(Your goal):
Print out the entries exactly, and include each one.

Stored data entries:
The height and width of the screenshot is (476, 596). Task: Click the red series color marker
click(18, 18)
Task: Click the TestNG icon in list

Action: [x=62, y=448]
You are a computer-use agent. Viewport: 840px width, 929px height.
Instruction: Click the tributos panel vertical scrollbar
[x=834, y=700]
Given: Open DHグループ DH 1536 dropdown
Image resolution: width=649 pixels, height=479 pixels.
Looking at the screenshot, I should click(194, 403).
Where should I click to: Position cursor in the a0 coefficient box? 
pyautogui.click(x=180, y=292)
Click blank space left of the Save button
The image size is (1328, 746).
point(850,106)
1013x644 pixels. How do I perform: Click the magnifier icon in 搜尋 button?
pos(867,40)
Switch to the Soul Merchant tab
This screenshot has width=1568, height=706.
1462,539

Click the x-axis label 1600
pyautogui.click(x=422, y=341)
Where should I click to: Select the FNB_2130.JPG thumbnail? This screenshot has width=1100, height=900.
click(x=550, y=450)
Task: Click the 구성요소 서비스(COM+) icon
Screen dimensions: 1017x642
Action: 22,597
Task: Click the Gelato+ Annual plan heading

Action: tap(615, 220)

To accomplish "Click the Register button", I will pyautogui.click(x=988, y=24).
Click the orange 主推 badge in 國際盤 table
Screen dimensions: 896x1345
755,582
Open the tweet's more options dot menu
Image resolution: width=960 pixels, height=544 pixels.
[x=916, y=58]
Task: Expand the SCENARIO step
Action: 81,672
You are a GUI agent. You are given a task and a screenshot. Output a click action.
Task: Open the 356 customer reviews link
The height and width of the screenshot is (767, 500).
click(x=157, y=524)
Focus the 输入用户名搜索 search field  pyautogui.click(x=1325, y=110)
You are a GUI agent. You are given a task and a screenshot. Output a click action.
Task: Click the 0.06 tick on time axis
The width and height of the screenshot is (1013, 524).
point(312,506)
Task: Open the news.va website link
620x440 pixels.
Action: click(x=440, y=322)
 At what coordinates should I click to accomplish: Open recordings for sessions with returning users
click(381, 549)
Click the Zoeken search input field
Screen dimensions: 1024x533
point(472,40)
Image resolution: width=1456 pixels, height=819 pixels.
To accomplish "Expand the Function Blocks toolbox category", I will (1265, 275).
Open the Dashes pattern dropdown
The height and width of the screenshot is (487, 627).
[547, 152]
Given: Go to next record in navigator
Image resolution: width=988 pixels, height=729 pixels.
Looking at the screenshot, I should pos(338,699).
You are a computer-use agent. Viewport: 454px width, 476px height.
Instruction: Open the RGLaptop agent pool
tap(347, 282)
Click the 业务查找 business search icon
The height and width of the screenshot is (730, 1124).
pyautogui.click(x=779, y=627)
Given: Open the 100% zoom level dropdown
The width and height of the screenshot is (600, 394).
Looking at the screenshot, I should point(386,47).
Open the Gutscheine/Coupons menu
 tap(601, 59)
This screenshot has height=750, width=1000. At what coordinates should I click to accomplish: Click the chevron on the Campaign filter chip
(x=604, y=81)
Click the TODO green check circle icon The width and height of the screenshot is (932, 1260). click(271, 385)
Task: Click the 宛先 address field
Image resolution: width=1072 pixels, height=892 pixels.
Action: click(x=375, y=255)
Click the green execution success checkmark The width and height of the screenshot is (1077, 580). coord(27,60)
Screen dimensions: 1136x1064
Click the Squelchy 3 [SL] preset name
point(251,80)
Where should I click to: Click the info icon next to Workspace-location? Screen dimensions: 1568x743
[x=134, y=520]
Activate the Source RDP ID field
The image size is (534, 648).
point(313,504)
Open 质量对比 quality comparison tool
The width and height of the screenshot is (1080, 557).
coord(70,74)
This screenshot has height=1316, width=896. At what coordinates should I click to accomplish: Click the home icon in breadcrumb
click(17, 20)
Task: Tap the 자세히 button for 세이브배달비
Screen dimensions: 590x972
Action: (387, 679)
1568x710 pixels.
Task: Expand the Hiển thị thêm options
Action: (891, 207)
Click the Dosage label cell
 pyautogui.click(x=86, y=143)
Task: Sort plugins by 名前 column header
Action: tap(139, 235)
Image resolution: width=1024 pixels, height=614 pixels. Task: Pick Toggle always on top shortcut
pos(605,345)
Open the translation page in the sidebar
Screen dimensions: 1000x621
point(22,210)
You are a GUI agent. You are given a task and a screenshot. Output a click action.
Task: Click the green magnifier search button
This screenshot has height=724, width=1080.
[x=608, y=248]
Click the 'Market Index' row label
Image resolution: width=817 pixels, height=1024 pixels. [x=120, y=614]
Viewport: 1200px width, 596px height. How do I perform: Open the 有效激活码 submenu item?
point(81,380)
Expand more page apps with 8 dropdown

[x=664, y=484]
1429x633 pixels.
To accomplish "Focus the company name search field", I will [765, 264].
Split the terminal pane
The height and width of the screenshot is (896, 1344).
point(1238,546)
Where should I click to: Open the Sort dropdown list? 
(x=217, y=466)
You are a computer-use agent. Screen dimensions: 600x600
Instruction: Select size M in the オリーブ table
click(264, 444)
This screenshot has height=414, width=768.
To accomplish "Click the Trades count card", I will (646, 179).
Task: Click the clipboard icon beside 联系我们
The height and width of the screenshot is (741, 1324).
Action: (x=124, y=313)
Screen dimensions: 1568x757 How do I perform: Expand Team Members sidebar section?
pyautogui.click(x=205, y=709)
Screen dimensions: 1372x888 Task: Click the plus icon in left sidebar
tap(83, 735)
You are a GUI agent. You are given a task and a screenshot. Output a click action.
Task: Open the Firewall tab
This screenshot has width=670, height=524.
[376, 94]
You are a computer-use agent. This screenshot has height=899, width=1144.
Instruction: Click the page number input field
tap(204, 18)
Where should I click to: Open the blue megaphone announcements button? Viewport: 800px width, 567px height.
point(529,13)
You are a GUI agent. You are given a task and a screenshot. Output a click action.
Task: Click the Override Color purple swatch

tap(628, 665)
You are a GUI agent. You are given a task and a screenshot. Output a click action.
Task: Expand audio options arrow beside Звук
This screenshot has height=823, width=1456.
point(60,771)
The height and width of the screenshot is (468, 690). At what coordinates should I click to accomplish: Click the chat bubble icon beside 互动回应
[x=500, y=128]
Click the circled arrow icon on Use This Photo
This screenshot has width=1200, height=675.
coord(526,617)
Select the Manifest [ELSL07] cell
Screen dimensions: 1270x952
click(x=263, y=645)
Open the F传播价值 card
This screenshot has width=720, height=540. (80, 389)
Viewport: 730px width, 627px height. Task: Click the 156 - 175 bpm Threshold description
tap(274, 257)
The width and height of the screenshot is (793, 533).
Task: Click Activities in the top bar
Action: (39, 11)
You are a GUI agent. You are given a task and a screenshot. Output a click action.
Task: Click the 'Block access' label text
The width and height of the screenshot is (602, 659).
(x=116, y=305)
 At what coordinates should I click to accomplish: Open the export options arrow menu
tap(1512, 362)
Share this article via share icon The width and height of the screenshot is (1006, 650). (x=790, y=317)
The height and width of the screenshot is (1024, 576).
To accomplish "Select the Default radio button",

(Answer for this exercise):
The height and width of the screenshot is (476, 596). Task: Click the red series color marker
click(18, 18)
Task: Click the TestNG icon in list

Action: [x=62, y=448]
You are a computer-use agent. Viewport: 840px width, 929px height.
Instruction: Click the tributos panel vertical scrollbar
[x=834, y=700]
Given: Open DHグループ DH 1536 dropdown
Image resolution: width=649 pixels, height=479 pixels.
Looking at the screenshot, I should click(194, 403).
Where should I click to: Position cursor in the a0 coefficient box? 
pyautogui.click(x=180, y=292)
Click blank space left of the Save button
The image size is (1328, 746).
point(850,106)
1013x644 pixels. How do I perform: Click the magnifier icon in 搜尋 button?
pos(867,40)
Switch to the Soul Merchant tab
This screenshot has width=1568, height=706.
1462,539

Click the x-axis label 1600
pyautogui.click(x=422, y=341)
Where should I click to: Select the FNB_2130.JPG thumbnail? This screenshot has width=1100, height=900.
click(x=550, y=450)
Task: Click the 구성요소 서비스(COM+) icon
Screen dimensions: 1017x642
Action: 22,597
Task: Click the Gelato+ Annual plan heading

Action: tap(615, 220)

To accomplish "Click the Register button", I will pyautogui.click(x=988, y=24).
Click the orange 主推 badge in 國際盤 table
Screen dimensions: 896x1345
755,582
Open the tweet's more options dot menu
Image resolution: width=960 pixels, height=544 pixels.
[x=916, y=58]
Task: Expand the SCENARIO step
Action: 81,672
You are a GUI agent. You are given a task and a screenshot. Output a click action.
Task: Open the 356 customer reviews link
The height and width of the screenshot is (767, 500).
click(x=157, y=524)
Focus the 输入用户名搜索 search field  pyautogui.click(x=1325, y=110)
You are a GUI agent. You are given a task and a screenshot. Output a click action.
Task: Click the 0.06 tick on time axis
The width and height of the screenshot is (1013, 524).
point(312,506)
Task: Open the news.va website link
620x440 pixels.
Action: click(x=440, y=322)
 At what coordinates should I click to accomplish: Open recordings for sessions with returning users
click(381, 549)
Click the Zoeken search input field
Screen dimensions: 1024x533
point(472,40)
Image resolution: width=1456 pixels, height=819 pixels.
To accomplish "Expand the Function Blocks toolbox category", I will (1265, 275).
Open the Dashes pattern dropdown
The height and width of the screenshot is (487, 627).
[547, 152]
Given: Go to next record in navigator
Image resolution: width=988 pixels, height=729 pixels.
Looking at the screenshot, I should pos(338,699).
You are a computer-use agent. Viewport: 454px width, 476px height.
Instruction: Open the RGLaptop agent pool
tap(347, 282)
Click the 业务查找 business search icon
The height and width of the screenshot is (730, 1124).
pyautogui.click(x=779, y=627)
Given: Open the 100% zoom level dropdown
The width and height of the screenshot is (600, 394).
Looking at the screenshot, I should point(386,47).
Open the Gutscheine/Coupons menu
 tap(601, 59)
This screenshot has height=750, width=1000. At what coordinates should I click to accomplish: Click the chevron on the Campaign filter chip
(x=604, y=81)
Click the TODO green check circle icon The width and height of the screenshot is (932, 1260). click(271, 385)
Task: Click the 宛先 address field
Image resolution: width=1072 pixels, height=892 pixels.
Action: click(x=375, y=255)
Click the green execution success checkmark The width and height of the screenshot is (1077, 580). coord(27,60)
Screen dimensions: 1136x1064
Click the Squelchy 3 [SL] preset name
point(251,80)
Where should I click to: Click the info icon next to Workspace-location? Screen dimensions: 1568x743
[x=134, y=520]
Activate the Source RDP ID field
The image size is (534, 648).
point(313,504)
Open 质量对比 quality comparison tool
The width and height of the screenshot is (1080, 557).
coord(70,74)
This screenshot has height=1316, width=896. At what coordinates should I click to accomplish: Click the home icon in breadcrumb
click(17, 20)
Task: Tap the 자세히 button for 세이브배달비
Screen dimensions: 590x972
Action: (387, 679)
1568x710 pixels.
Task: Expand the Hiển thị thêm options
Action: (891, 207)
Click the Dosage label cell
 pyautogui.click(x=86, y=143)
Task: Sort plugins by 名前 column header
Action: tap(139, 235)
Image resolution: width=1024 pixels, height=614 pixels. Task: Pick Toggle always on top shortcut
pos(605,345)
Open the translation page in the sidebar
Screen dimensions: 1000x621
point(22,210)
You are a GUI agent. You are given a task and a screenshot. Output a click action.
Task: Click the green magnifier search button
This screenshot has height=724, width=1080.
[x=608, y=248]
Click the 'Market Index' row label
Image resolution: width=817 pixels, height=1024 pixels. [x=120, y=614]
Viewport: 1200px width, 596px height. How do I perform: Open the 有效激活码 submenu item?
point(81,380)
Expand more page apps with 8 dropdown

[x=664, y=484]
1429x633 pixels.
To accomplish "Focus the company name search field", I will [765, 264].
Split the terminal pane
The height and width of the screenshot is (896, 1344).
point(1238,546)
Where should I click to: Open the Sort dropdown list? 
(x=217, y=466)
You are a computer-use agent. Screen dimensions: 600x600
Instruction: Select size M in the オリーブ table
click(264, 444)
This screenshot has height=414, width=768.
To accomplish "Click the Trades count card", I will (646, 179).
Task: Click the clipboard icon beside 联系我们
The height and width of the screenshot is (741, 1324).
Action: (x=124, y=313)
Screen dimensions: 1568x757 How do I perform: Expand Team Members sidebar section?
pyautogui.click(x=205, y=709)
Screen dimensions: 1372x888 Task: Click the plus icon in left sidebar
tap(83, 735)
You are a GUI agent. You are given a task and a screenshot. Output a click action.
Task: Open the Firewall tab
This screenshot has width=670, height=524.
[376, 94]
You are a computer-use agent. This screenshot has height=899, width=1144.
Instruction: Click the page number input field
tap(204, 18)
Where should I click to: Open the blue megaphone announcements button? Viewport: 800px width, 567px height.
point(529,13)
You are a GUI agent. You are given a task and a screenshot. Output a click action.
Task: Click the Override Color purple swatch

tap(628, 665)
You are a GUI agent. You are given a task and a screenshot. Output a click action.
Task: Expand audio options arrow beside Звук
This screenshot has height=823, width=1456.
point(60,771)
The height and width of the screenshot is (468, 690). At what coordinates should I click to accomplish: Click the chat bubble icon beside 互动回应
[x=500, y=128]
Click the circled arrow icon on Use This Photo
This screenshot has width=1200, height=675.
coord(526,617)
Select the Manifest [ELSL07] cell
Screen dimensions: 1270x952
click(x=263, y=645)
Open the F传播价值 card
This screenshot has width=720, height=540. (80, 389)
Viewport: 730px width, 627px height. Task: Click the 156 - 175 bpm Threshold description
tap(274, 257)
The width and height of the screenshot is (793, 533).
Task: Click Activities in the top bar
Action: (39, 11)
You are a GUI agent. You are given a task and a screenshot. Output a click action.
Task: Click the 'Block access' label text
The width and height of the screenshot is (602, 659).
(x=116, y=305)
 At what coordinates should I click to accomplish: Open the export options arrow menu
tap(1512, 362)
Share this article via share icon The width and height of the screenshot is (1006, 650). (x=790, y=317)
The height and width of the screenshot is (1024, 576).
To accomplish "Select the Default radio button",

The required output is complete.